Again, the point is to look for logical relationships between the various statements which make up the argument. You need to be sure your arguments are both valid and sound; that they are logically constructed and do not contain false premisses.
A “fallacy” is a fancy word used by philosophers to denote a mistaken belief: in particular one based on unsound arguments. Fallacy is the enemy of good argumentation and needs to be guarded against. Philosophers have categorised a great variety of such fallacies, but space allows us only to examine a few. For example, the ad hominem (“to the man”) argument: this is where you attack the person delivering an idea as opposed to the idea itself.
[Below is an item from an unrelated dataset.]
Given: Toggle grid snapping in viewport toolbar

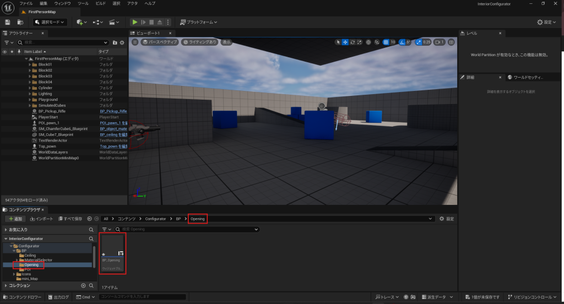Looking at the screenshot, I should [x=386, y=42].
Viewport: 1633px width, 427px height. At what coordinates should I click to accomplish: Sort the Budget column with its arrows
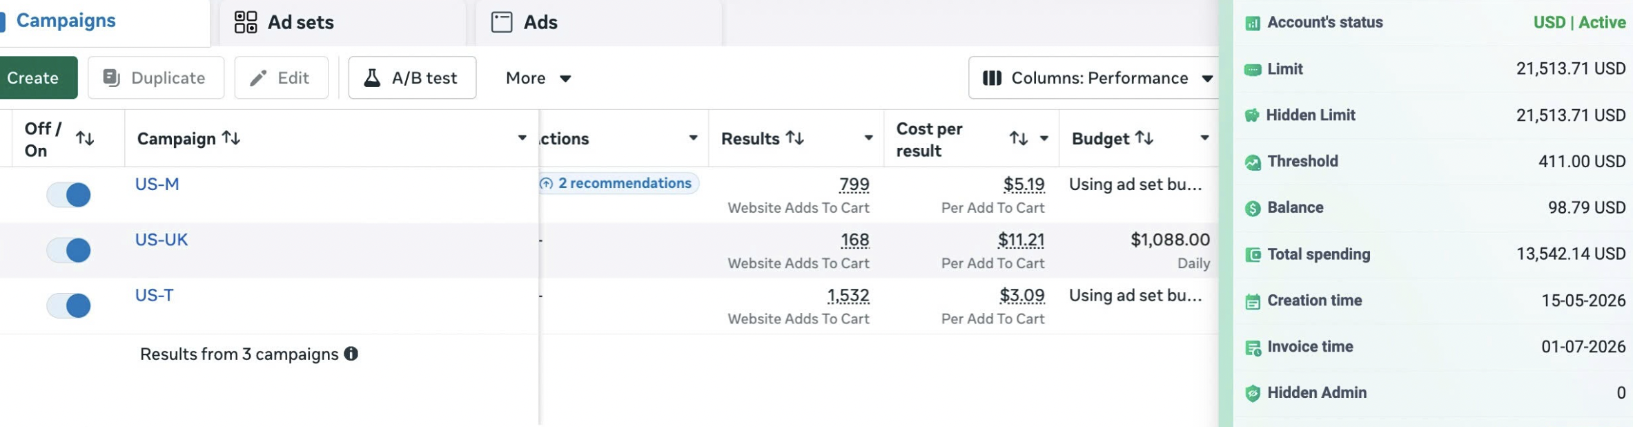(x=1144, y=138)
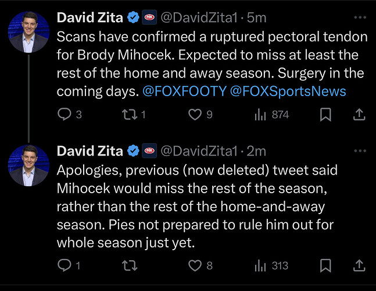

For instance, if we were to say the Chancellors Tax Credit scheme will not work because the Chancellor is a liar, we would be falling foul of the ad hominem fallacy. Another common fallacy is the “Argument from Authority”, where one bases one's truth claim on the status of the claimant (instead of the soundness of their argument). So, to suggest that “something is true because the Government says it is, and the Government would not lie” is an example of this fallacy. As we know Governments can, have and do lie all the time and about a good many things.
These are only two examples. An exhaustive list of fallacies can be found by following this link (http://www.logicalfallacies.info/). You do not need to memorise the list; but it is useful to be at least broadly aware of what fallacious reasoning is and how it functions.
When writing an essay, constructing a persuasive argument is indispensable to success. Good argument, as we have seen, is largely the result of following certain formulae. In many ways, making a sound argument is a paint-by-numbers kind of endeavour. You simply need to ensure that the premisses are true and that they connect logically to each other and the conclusion. Hence there is a highly systematic dimension to making an argument. Once you have mastered this method of organising information, you will be able to apply to just about any topic or phenomena you desire.
When making an argument, do so overtly. State in your essay what your premisses are, how they relate, and what this leads you to conclude (and why). In other words, bring the reader along on your thought process. This will position them on you vantage point, making them more likely to be convinced by you argument – which of course is the primary objective. If you follow the basic principles of argumentation set out above, then your reasoning will be water tight. This will make it very difficult to disagree with you position.